Sale 1693
| Philadelphia
| Philadelphia
Estimate$2,000 – $3,000
Provenance:
Estate of the Artist
Rosenberg & Co., New York
Lot Note:
Beatrice Mandelman was an important figure of American modernism and a pioneering member of the group known as the Taos Moderns. Born in Newark, New Jersey, she studied at the Newark School of Fine and Industrial Art and later at the Art Students League in New York, where she encountered the city’s vibrant avant-garde milieu during the 1930s. Early in her career she worked for the Works Progress Administration, producing murals and prints that reflected the social and political concerns of the era. In 1944, Mandelman moved with her husband, the painter Louis Ribak, to Taos, New Mexico, where the couple became central figures in a new generation of artists that included Agnes Martin and Emil Bisttram.

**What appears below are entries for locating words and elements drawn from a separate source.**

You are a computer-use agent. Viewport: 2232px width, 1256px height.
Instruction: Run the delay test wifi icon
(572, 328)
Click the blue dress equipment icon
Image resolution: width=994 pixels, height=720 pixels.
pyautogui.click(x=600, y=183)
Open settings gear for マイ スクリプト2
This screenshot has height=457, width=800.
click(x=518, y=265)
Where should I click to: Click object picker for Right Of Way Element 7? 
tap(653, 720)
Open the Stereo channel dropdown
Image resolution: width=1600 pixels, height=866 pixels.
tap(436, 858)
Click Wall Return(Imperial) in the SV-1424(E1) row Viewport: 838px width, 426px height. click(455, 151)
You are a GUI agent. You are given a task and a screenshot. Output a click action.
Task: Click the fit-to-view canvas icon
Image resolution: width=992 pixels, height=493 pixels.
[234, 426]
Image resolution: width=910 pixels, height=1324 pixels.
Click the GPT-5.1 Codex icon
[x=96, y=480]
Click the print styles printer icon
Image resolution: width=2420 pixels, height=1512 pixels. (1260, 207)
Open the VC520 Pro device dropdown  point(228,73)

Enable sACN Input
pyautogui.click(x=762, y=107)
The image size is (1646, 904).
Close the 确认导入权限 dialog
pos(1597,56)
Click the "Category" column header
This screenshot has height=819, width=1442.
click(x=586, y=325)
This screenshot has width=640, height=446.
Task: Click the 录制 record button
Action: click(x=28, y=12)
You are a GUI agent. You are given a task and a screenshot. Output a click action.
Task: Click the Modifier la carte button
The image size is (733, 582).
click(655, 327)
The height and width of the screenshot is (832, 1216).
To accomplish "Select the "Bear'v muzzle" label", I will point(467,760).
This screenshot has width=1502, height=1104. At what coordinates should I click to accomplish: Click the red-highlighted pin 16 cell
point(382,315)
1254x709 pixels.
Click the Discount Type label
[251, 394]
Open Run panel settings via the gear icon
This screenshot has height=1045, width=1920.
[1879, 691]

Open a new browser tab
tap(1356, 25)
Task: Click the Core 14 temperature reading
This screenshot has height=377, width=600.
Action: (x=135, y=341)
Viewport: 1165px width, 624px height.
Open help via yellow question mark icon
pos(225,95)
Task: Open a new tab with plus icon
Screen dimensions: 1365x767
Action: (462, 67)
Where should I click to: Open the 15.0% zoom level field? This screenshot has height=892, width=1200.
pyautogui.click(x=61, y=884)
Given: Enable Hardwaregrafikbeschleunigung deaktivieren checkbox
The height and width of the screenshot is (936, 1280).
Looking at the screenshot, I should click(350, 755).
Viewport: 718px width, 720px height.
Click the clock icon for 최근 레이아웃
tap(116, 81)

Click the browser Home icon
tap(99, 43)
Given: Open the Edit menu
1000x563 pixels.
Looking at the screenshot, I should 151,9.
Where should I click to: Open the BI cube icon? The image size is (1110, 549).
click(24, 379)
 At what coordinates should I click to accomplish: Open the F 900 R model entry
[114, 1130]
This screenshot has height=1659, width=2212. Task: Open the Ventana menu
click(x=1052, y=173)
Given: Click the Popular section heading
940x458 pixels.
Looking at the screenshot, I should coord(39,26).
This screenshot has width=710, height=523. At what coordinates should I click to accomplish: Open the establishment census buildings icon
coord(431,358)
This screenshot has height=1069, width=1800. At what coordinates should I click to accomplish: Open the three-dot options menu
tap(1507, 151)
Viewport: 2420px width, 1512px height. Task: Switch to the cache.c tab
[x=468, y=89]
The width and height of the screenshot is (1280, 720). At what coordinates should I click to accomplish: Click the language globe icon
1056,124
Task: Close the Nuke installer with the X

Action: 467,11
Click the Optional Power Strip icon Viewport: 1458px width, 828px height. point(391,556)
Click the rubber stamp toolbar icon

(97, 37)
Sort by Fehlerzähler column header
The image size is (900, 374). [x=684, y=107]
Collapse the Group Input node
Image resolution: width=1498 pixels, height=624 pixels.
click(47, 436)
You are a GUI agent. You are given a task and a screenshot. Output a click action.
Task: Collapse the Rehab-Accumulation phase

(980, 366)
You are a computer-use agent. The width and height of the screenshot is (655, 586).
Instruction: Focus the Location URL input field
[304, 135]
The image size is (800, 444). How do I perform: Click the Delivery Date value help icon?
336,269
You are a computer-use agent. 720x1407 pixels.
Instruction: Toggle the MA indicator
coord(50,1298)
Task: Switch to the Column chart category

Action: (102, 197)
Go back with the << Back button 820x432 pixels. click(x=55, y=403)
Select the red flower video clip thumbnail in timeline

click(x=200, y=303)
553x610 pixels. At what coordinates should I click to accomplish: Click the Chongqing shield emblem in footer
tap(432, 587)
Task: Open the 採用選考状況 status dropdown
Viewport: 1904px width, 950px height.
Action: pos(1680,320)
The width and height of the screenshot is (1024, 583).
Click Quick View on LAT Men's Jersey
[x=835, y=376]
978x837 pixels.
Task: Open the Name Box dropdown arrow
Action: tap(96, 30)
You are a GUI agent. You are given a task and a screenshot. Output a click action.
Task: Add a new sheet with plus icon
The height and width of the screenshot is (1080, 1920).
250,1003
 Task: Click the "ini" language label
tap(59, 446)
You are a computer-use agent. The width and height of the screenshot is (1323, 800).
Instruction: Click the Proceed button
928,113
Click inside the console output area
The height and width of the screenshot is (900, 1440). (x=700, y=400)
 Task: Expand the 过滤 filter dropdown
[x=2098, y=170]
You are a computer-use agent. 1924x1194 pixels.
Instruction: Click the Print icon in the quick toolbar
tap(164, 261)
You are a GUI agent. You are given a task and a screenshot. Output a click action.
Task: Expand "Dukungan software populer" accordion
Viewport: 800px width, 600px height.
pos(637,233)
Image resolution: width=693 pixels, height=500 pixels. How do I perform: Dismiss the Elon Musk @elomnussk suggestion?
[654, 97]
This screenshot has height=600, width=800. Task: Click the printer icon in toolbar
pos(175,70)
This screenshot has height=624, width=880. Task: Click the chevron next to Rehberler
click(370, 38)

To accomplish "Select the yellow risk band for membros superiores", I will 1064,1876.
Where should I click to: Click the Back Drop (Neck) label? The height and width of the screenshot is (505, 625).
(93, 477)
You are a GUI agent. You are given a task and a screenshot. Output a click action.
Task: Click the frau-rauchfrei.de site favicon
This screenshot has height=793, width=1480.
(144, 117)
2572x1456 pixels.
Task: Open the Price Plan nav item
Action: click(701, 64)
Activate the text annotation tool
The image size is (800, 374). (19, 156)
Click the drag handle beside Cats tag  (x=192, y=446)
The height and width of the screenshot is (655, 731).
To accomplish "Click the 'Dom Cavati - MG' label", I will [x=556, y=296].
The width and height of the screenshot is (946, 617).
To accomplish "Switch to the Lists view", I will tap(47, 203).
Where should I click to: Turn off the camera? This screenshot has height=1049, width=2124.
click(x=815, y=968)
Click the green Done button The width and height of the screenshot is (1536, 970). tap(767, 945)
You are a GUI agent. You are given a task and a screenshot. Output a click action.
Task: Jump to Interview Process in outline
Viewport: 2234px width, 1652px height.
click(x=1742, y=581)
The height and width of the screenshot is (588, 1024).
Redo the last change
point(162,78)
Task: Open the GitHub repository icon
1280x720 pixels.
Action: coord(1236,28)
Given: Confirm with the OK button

Within this environment, Mandelman developed a distinctive abstract language shaped by both European modernism (she studied in Paris under Fernand Léger in 1948) and the luminous colors and forms of the Southwestern landscape.
Over the course of a prolific career spanning more than five decades, Mandelman produced a diverse body of paintings, prints, collages, and works on paper characterized by bold color, rhythmic forms, and a playful synthesis of Cubist and Expressionist influences as exemplified in this sale by the present work as well as Lots 24 and 32.